In Vitro Long Noncoding RNA Responsiveness to Ischemic Conditions in Fetal Sheep Islets

Abstract

Fetal growth restriction (FGR) predisposes offspring to long-term health risks, such as Type 2 Diabetes and obesity. They have a higher risk of developing glucose intolerance due to impaired insulin secretion. Placental insufficiency causes fetal hypoxemia and hypoglycemia in FGR fetus leading to β-cell dysfunction from reduced β-cell mass. Long noncoding RNAs (lncRNA) are regulatory molecules that modulate transcriptional and post-transcriptional processes, and high-throughput RNA sequencing data identified several differentially expressed lncRNA in FGR islets versus controls. The objective of this study was to determine ischemic responsiveness of these differentially expressed FGR lncRNAs in control islets in vitro and develop an in vitro hypoxic/ischemic cell line model that shows responsive MALAT1 expression and NF-kB activity.
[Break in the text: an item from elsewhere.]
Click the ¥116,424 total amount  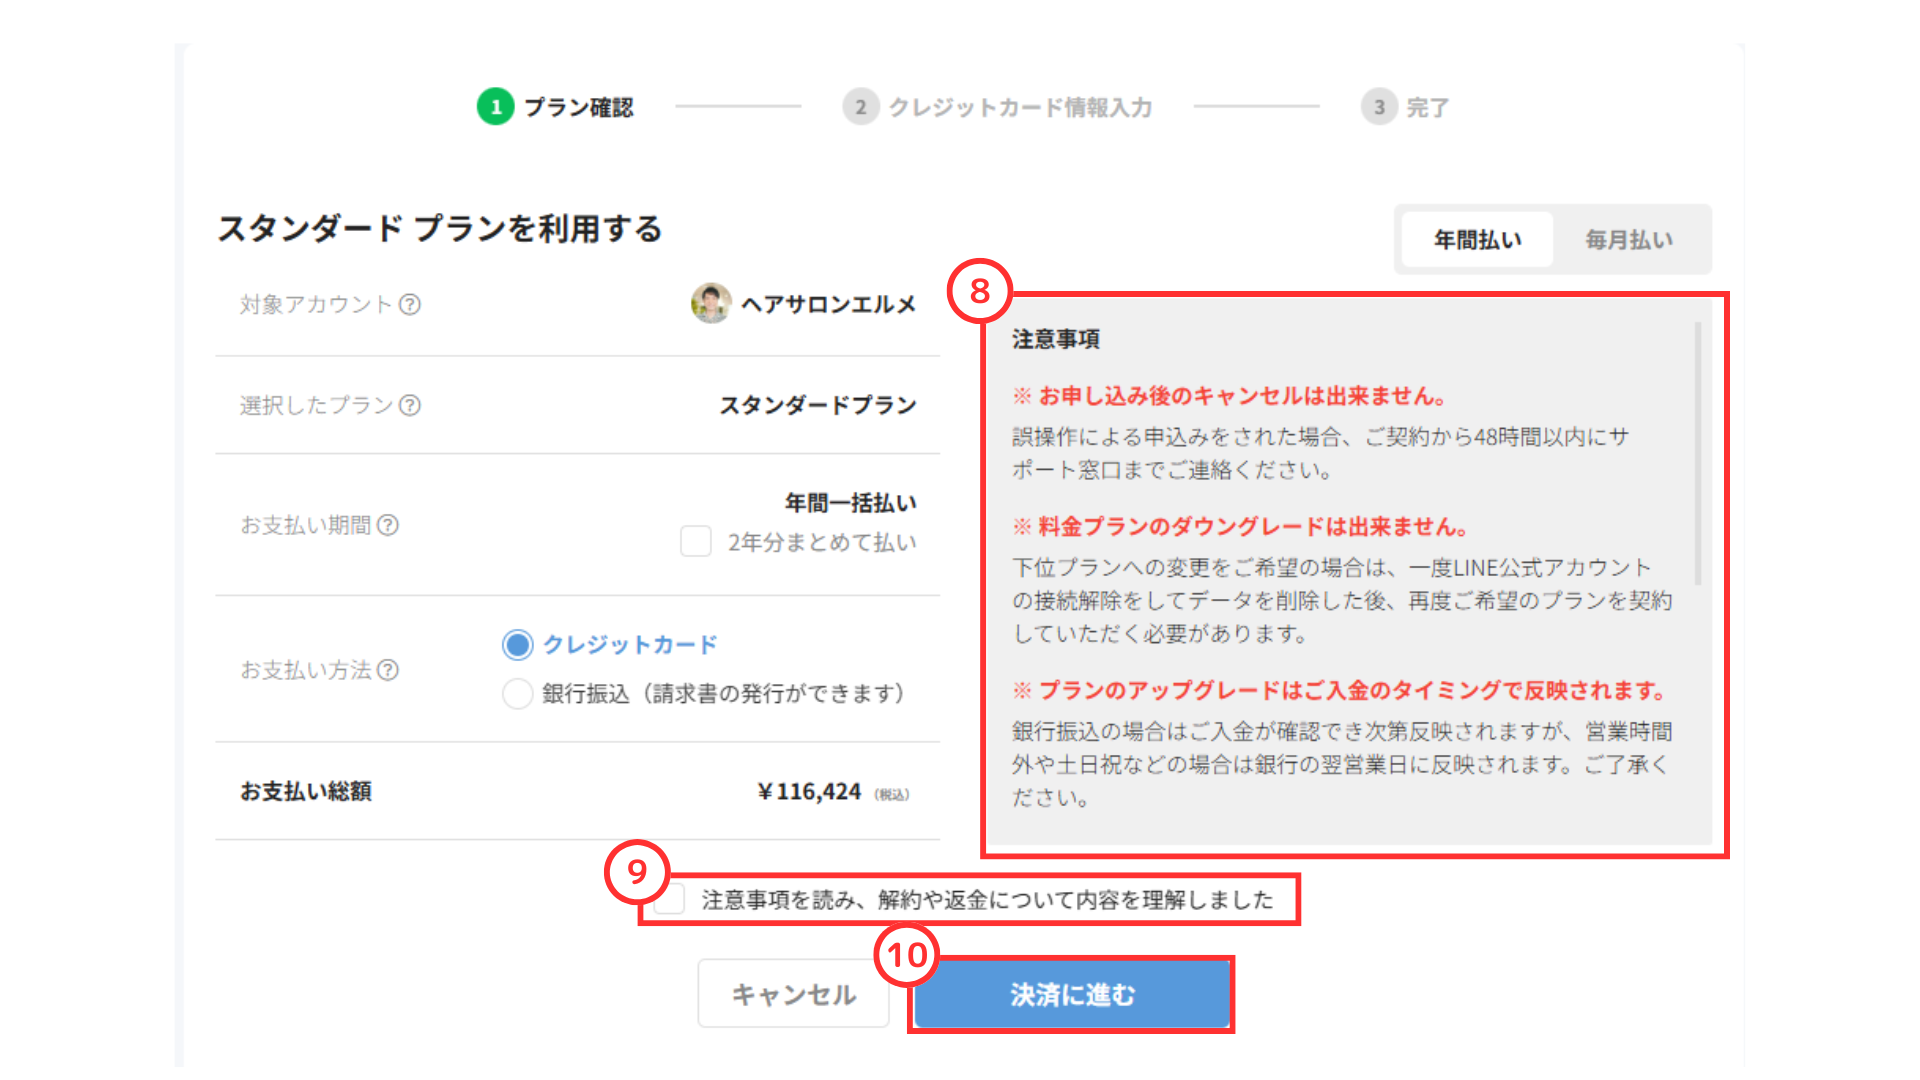pos(809,792)
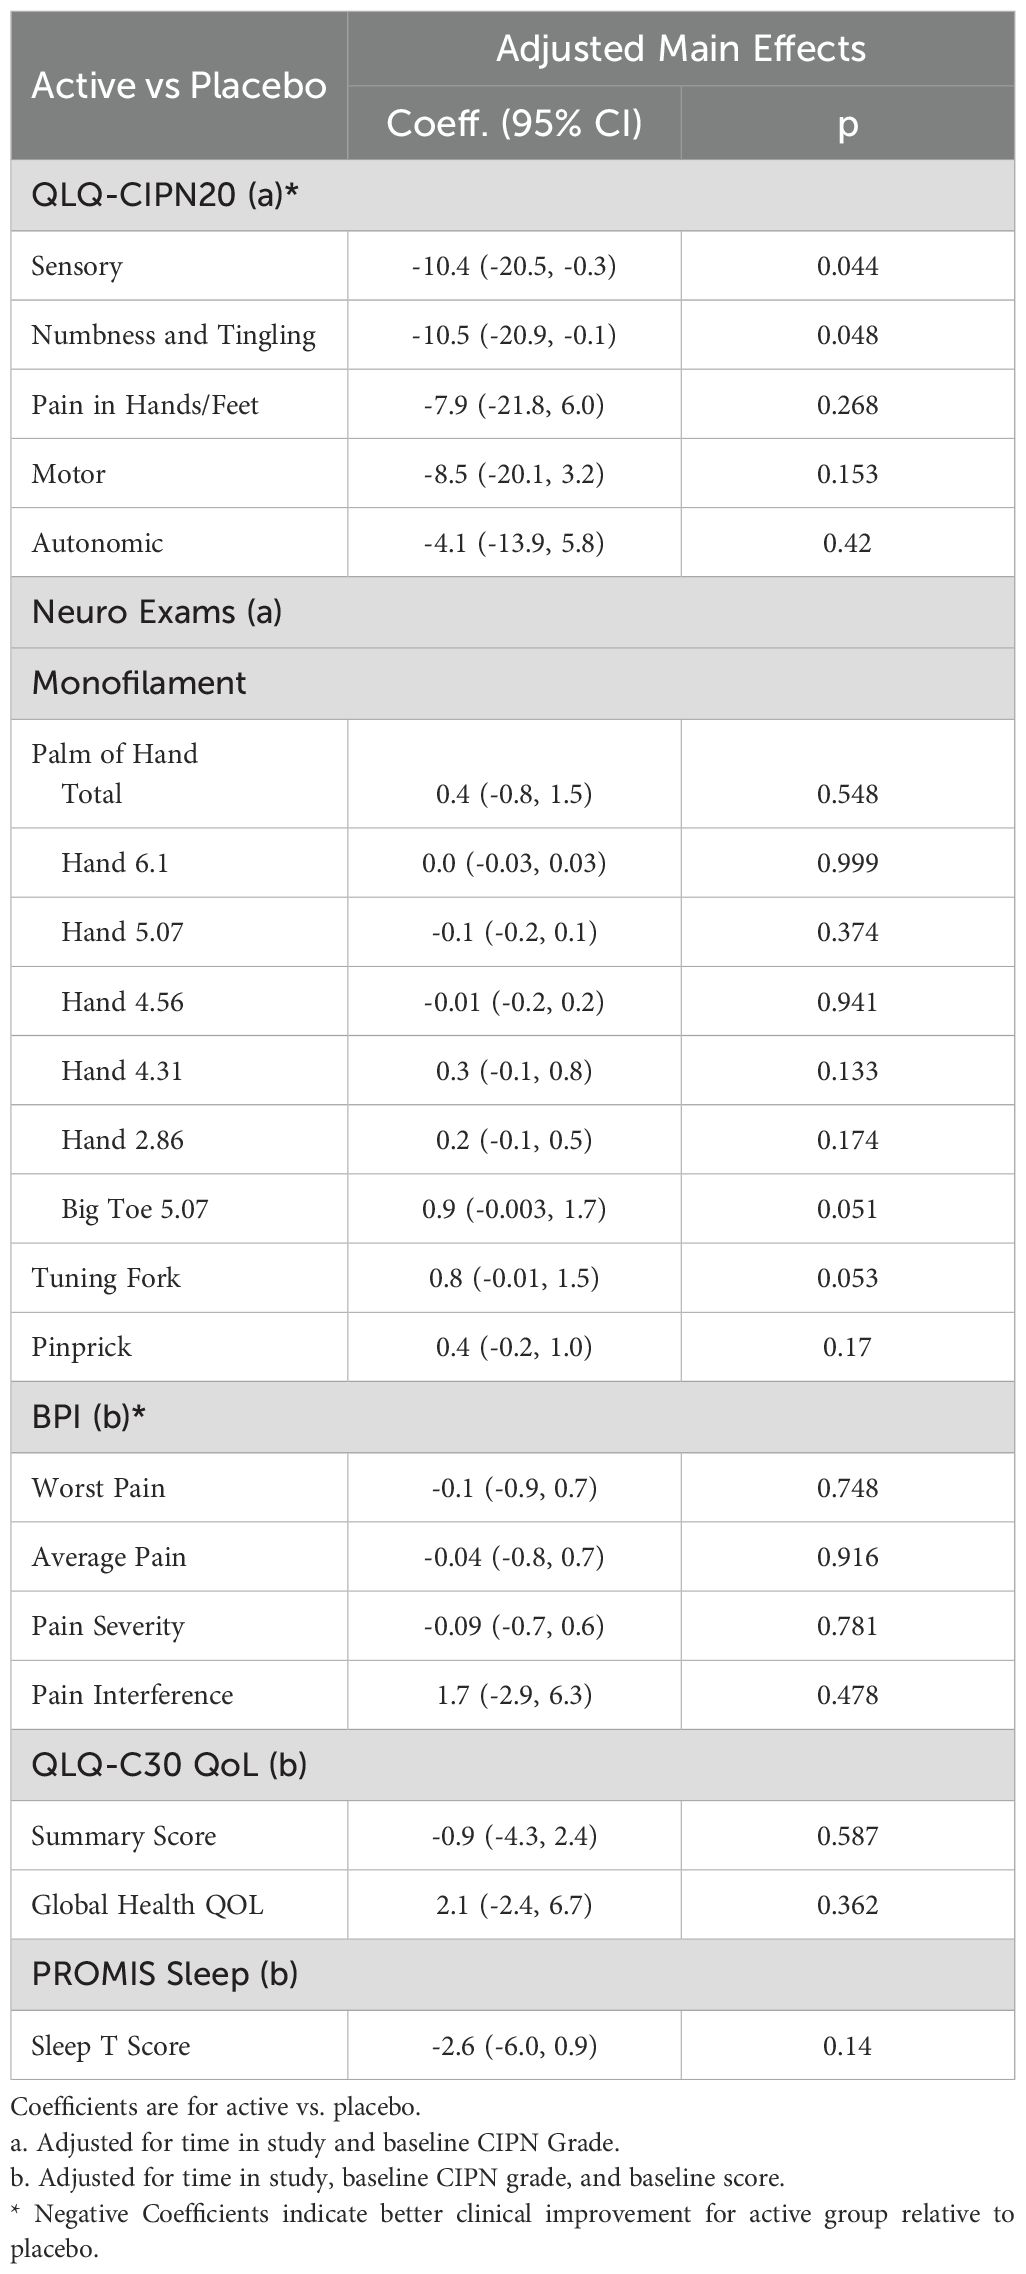
Task: Click the 'Active vs Placebo' column header
Action: click(179, 86)
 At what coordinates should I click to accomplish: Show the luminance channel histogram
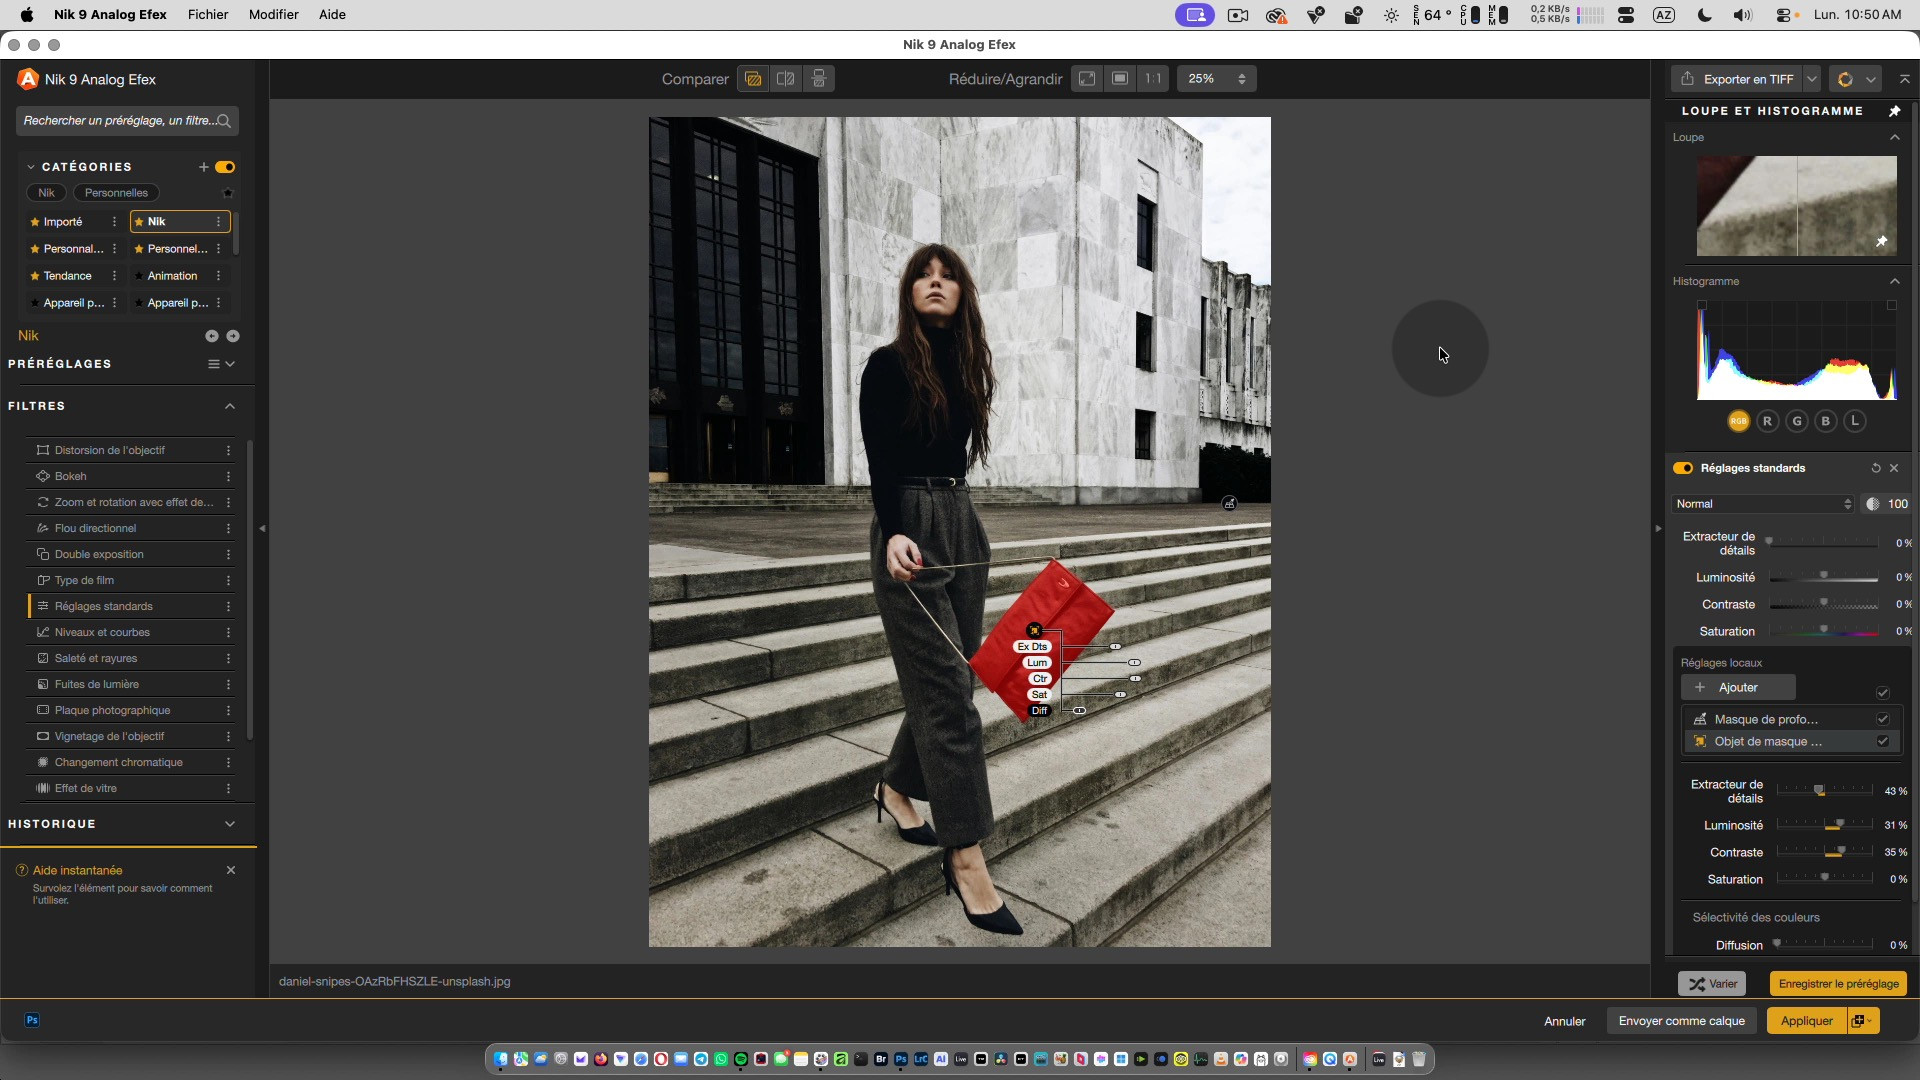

The islets were isolated from fetal sheep and were cultured in ischemic and optimal conditions. MIN6 and INS832 cells were cultured in hypoxic conditions (200-250 uL/mol CoCl2 or 1% O2) for 24 hours. Western blot was conducted to measure p50 and p65 subunit translocation and luciferase assay was conducted to measure NF-κB response. oFUVECs were cultured in 1% O2 for 24 hours. We found that in vitro islet ischemia significantly altered for six of the nine lncRNAs. Among these, MALAT1 and H19 concentrations were higher (P<0.05), and SI-linc20-39a, LINC28868, SI-linc9-103, and RUNX1T1 Carmen concentrations were lower (P<0.05). Hypoxic oFUVECs only showed 7-fold high expression in H19 and no changes the remaining lncRNAs. MALAT1 and NF-kB expressions did not change in response to hypoxic (1% O2) in insulinoma cells lines. NF-kB activity increased with CoCl2-treated MIN6 cells. We found no alternative splicing for MALAT1 transcript and confirmed the coding potential for five lncRNAs. Our data confirmed the MALAT1 as a lncRNA with minimal coding potential with no detection of alternative splicing. Because we could not find a working insulinoma cell that shows responsive MALAT1 and NF-kB, primary fetal sheep islets may be the ideal in vitro model to investigate the regulatory roles of MALAT1 in FGR islets.